Aman Berkendara, Ini adalah Daftar Motor Matic yang Sudah Dilengkapi Rem ABS

JAKARTA – Teknologi rem ABS (Anti-lock Braking System) sangat penting untuk meningkatkan keamanan berkendara. Meski belum ditetapkan sebagai aturan resmi pada Indonesia, tapi sebagian produsen telah menawarkan produknya dengan teknologi yang disebutkan untuk menekan bilangan kecelakaan lalu lintas.
Berdasarkan data NTMC Korlantas Polri, sepanjang 2023 terdapat 152.008 persoalan hukum kecelakaan, dengan sepeda gowes motor berkontribusi sebesar 76 persen.
Yusuf Nugroho, Kepala Sub Direktorat Uji Tipe Kendaraan Bermotor Dirjen Hubdat mengungkapkan Kemenhub akan menjamin perkembangan teknologi pada kendaraan. Termasuk penyelenggaraan rem ABS pada sepeda gowes motor untuk menekan nomor kecelakaan.
“Kementerian Perhubungan akan mengadopsi setidaknya 19 kategori teknologi, termasuk teknologi pengereman seperti Anti-Lock Braking System, sebagaimana direkomendasikan oleh Perserikatan Bangsa-Bangsa,” kata Yusuf seperti diambil pada keterangan resmi.
PT Astra Honda Motor (AHM) mengupayakan apabila pemerintah Indonesia juga mewajibkan kendaraan beroda dua motor menggunakan rem ABS. Sejumlah item Honda yang tersebut ada di tempat Indonesia pada waktu ini juga telah terjadi dilengkapi dengan layanan ABS.
“Sejauh ini, kami masih mengawaitu guidance juga kebijakannya, yang dimaksud jelas siap mendukung. Itu kan kaitannya dengan keselamatan ya,” ujar Octavianus Dwi, Direktur Pemasaran PT AHM pada Cikarang, Jawa Barat, belum lama ini.
Octa mengungkap hitungan kecelakaan sepeda gowes motor di tempat Indonesia masih sangat tinggi. Mirisnya, beberapa jumlah insiden diakibatkan oleh pengereman, baik rem blong akibat penyelenggaraan yang terus menerus maupun ban selip akibat rem terkunci di tempat jalan licin atau berpasir.

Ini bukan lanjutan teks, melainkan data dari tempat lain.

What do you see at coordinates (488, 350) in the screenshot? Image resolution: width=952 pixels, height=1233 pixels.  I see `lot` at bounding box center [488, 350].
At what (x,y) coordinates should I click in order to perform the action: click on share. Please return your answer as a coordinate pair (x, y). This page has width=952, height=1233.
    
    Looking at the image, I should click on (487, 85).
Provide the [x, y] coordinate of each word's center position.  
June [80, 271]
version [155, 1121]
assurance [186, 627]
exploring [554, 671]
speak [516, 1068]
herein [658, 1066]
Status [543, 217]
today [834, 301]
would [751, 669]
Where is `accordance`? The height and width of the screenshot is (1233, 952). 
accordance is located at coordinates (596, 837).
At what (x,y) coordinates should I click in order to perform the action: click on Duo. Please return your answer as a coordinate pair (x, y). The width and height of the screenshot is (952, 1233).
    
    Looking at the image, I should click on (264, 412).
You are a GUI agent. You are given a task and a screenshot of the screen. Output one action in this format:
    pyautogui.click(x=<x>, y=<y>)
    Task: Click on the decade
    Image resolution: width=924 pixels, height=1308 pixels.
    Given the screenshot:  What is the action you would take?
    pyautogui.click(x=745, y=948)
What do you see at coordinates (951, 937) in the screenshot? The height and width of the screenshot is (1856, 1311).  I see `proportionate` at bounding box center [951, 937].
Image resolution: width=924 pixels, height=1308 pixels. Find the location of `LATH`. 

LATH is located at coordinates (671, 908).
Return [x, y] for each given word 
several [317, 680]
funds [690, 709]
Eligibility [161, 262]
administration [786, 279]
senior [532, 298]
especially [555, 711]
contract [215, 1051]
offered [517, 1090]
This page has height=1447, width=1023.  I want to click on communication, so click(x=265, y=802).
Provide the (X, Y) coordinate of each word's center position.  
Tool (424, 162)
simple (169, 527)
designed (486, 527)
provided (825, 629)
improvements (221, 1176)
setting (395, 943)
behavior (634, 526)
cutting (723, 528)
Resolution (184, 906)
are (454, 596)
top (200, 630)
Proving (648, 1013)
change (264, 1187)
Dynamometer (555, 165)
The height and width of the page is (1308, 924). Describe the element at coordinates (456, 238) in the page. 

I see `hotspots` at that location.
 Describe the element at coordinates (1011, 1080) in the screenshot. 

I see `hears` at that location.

“Angka kecelakaan di dalam Indonesia salah satunya ada dari kendaraan beroda dua motor, rem juga dapat jadi salah satu faktornya. Tetapi saya kira, ini sejumlah faktor ya. Tidak semata dari motornya saja. Keselamatan juga dipengaruhi oleh gaya berkendara si pengemudi itu sendiri,” ujarnya.